Funeral

“So how’s the party going?” I ask Beth, one of our waitresses.

“Not bad considering,” she replies shrugging.

“So who was the deceased?” I ask. “Did you find out?”

“Their grandma,” Beth says. “She was like 90.”

“An old soul whose time had come,” I say. ( whose )

“I guess.”

“They’re lucky we were empty,” I say. “Usually we can’t take thirty people without a reservation.”

“Do we get a lot of business from the funeral home?” Beth asks.

“I’d say we get one funeral dinner a month.”

“But it’s always last minute scheduling.”

“Sometimes people die at the last minute.”

Beth chuckles. “That’s true.”

“Funny there’s a funeral dinner here tonight,” I say, “Did you see that article in today’s Times?”

“Which article?” Beth says.

“The one about funeral concierge services?”

“Huh?”
“They’re like event planners,” I say. “They help people arrange funerals, memorial service videos, stuff like that.”

“Gimme a break.”

“Some of the funerals are non-traditional,” I explain. “People want mountaintop disco parties, ice cream trucks graveside, memorial services in bars or restaurants – you call these guys.”

“What ever happened to a casket in a church?” Beth says.

“I guess that’s too low brow now.”

“What bullshit,” Beth says.

“People used to washed their loved ones bodies themselves,” I say. “Then they’d wake the corpse in the parlor or kitchen.”

“Those days are over, Beth says. “That’s what funeral homes are for.”

“Yeah,” I say, “But these days people don’t even want to see the body. We want to be insulated from death’s reality.”

“That’s ridiculous,” Beth says.

I grab my copy of The Times and find the article we’re discussing.
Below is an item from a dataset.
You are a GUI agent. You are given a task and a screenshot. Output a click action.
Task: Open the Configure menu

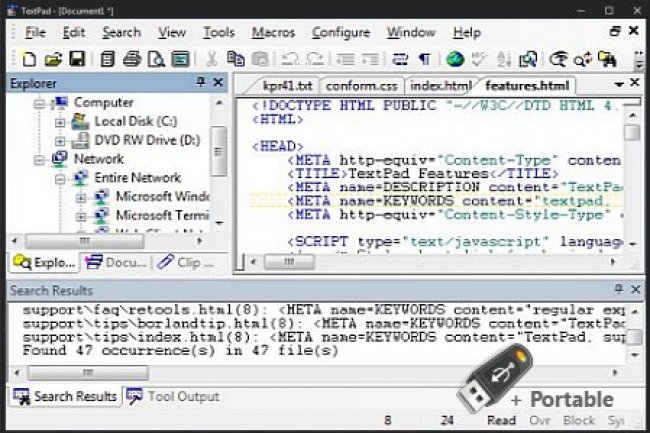pos(348,32)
“Listen to this shit,” I say, quoting the article.

“….more families choose cremation — close to 70 percent in some parts of the West — services have become less somber because there is not a dead body present. “The body’s a downer, especially for boomers (a funeral planner) said. “If the body doesn’t have to be there, it frees us up to do what we want. They may want to have it in a country club or bar or their favorite restaurant. That’s where consumers want to go.”

“I think I’m going to be sick.” Beth says.

“If someone said my loved one’s body was a downer,” I growl, “There would be TWO bodies instead of one.”

“Consumers?” Beth says. “That’s what they’re calling dead people now? So death’s a business?”

“It’s been a business for a long time,” I reply. “But with millions of Yuppie Boomers heading for the grave – we’re talking about billions in profits.”

“So it’s all about money.”

“But it’s also about control,” I say, returning to the article. “Listen to this.”

“Baby boomers are all about being in control. This generation wants to control everything, from the food to the words to the order of the service. And this is one area where consumers feel out of control.”

“But you’re dead!” Beth exclaims. “What do you care?”

“Yuppies are gonna be the New Egyptians,” I reply. “They’re gonna want to be buried in their SUV’s so they can drive in the afterlife.”

“You can’t take it with you,” Beth says, shaking her head.

“I think someone helping you with a funeral is a good idea,” I say, “But I think a lot of this money could be better spent on the living.”

“Man,” Beth says. “Over the next twenty years a lot of Yuppies are going into the ground.”

“And it’s doesn’t matter if they have funeral concierge services, corpseless funerals, or the nicest plot in the cemetery,” I say, “Dead is still dead.”

“Yeah,” Beth says, “But even in death Yuppies want someone to kiss their ass.”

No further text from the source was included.